Site Reliability Engineering and Platforms: a perfect match for modernising IT operations
As organisations strive to stay competitive, they are modernising their IT infrastructure and operations. This requires a shift from traditional monolithic applications to more modular and scalable systems.
Site Reliability Engineering (SRE) and Platform teams play a critical role in this process, by ensuring that the underlying infrastructure is reliable and compliant, while also allowing for rapid development and deployment of new features.
In this blog post, we will explore the role of SRE and Platforms in modernising IT, and discuss some of the benefits organisations can reap from these initiatives.
But first, what is Site Reliability Engineering?
Google originated the concept of Site Reliability Engineering (SRE) back in 2003. Simply put, SRE is “software engineering applied to operational problems” (Nikolaus Rauth, Google.)

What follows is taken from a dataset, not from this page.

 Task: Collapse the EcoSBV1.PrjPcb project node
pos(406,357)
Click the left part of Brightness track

As DevOps became a mainstay of software development practices, and as tech complexity has spiralled, the need emerged for teams to improve the reliability of services and identify the root cause of outages - and to use automation to reduce the likelihood and impact of future events.

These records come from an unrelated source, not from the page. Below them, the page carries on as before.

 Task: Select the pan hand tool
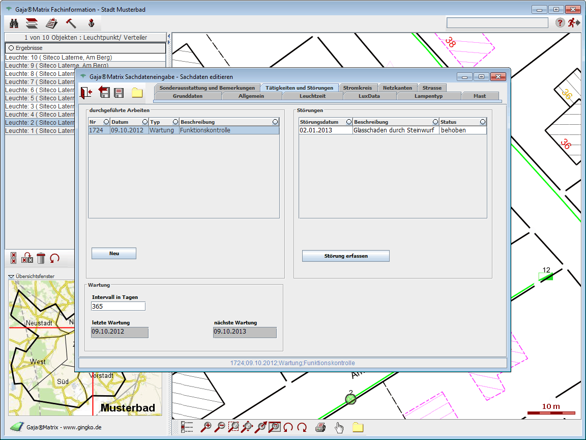pos(339,427)
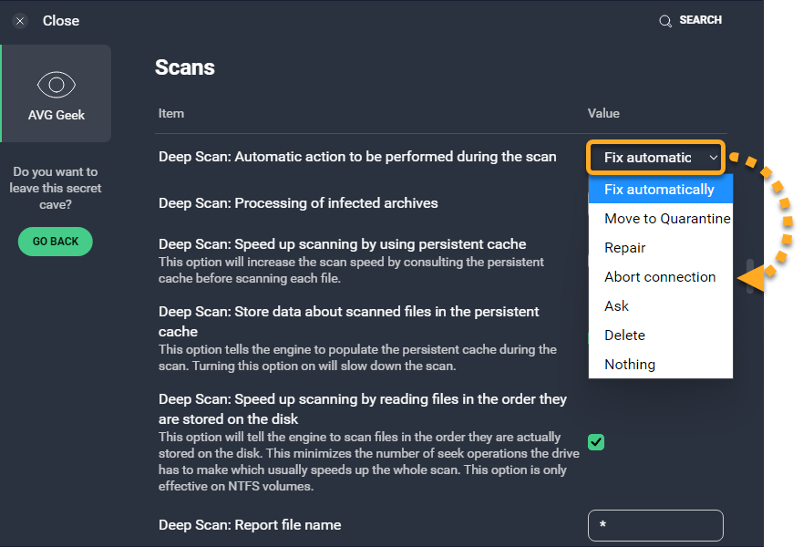This screenshot has width=803, height=547.
Task: Pick the Abort connection option
Action: click(x=660, y=277)
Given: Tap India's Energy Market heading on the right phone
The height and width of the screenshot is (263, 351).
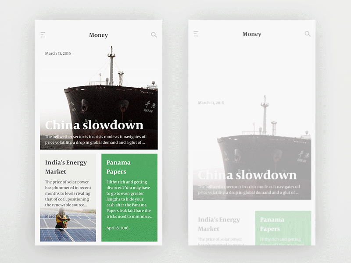Looking at the screenshot, I should point(219,224).
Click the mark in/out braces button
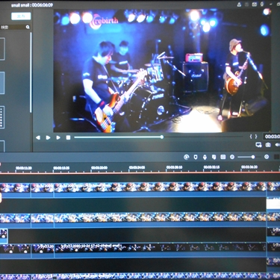The height and width of the screenshot is (280, 280). pyautogui.click(x=253, y=137)
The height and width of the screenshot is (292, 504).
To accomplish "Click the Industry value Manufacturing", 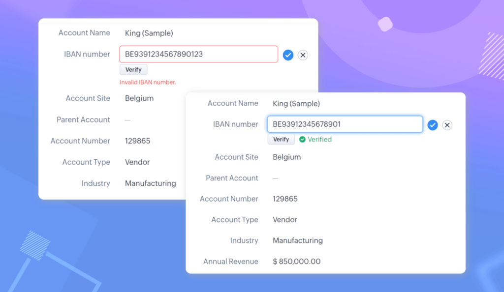I will 297,240.
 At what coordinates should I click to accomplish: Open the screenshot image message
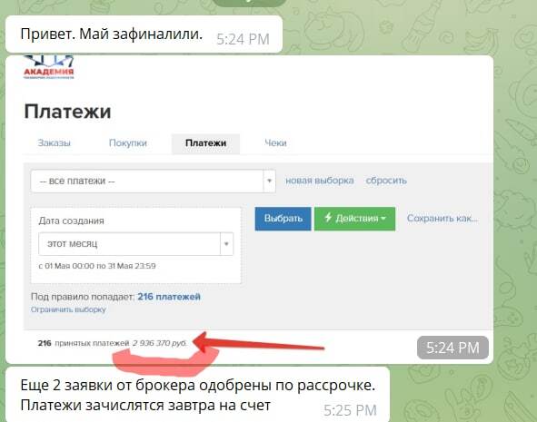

SRE meets this need, with a mandate to ensure services run reliably and resiliently. This contrasts with traditional ops teams, whose responsibility it is to make sure that the infrastructure (servers) are on and reliable. This traditional approach to operations still has a role to play, but SRE, combined with Internal Developer Platforms (IDP), helps to modernise operations to support DevOps at scale and balance the need for developer velocity against the need for stability.
Google’s SRE journey (an abridged version)

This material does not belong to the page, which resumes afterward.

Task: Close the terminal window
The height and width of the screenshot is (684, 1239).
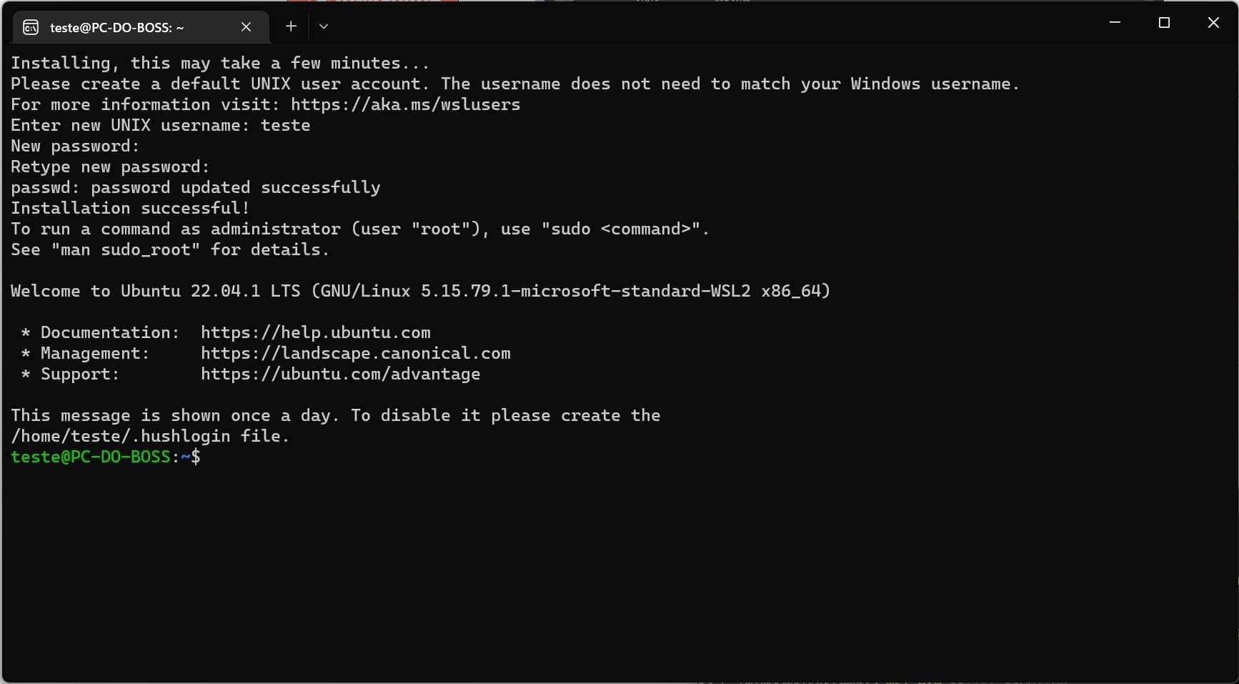Action: (1213, 23)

Google’s SRE journey (so far) started with a team tightly coupled to their AdWords product. As the product gained more features and different user journeys emerged, this tight vertical product alignment resulted in the team having too many services to manage.
SRE then moved to a more horizontal, microservice alignment but eventually that resulted in too much stratification and meant that developers had multiple SRE teams to deal with for each of the microservices in their product.
This horizontal alignment resulted in service reliability but not overall product reliability, and so it wasn’t totally aligned with Google’s business priorities. The outcome? The SRE function moved back to a vertical alignment but this time was aligned with functions rather than individual products.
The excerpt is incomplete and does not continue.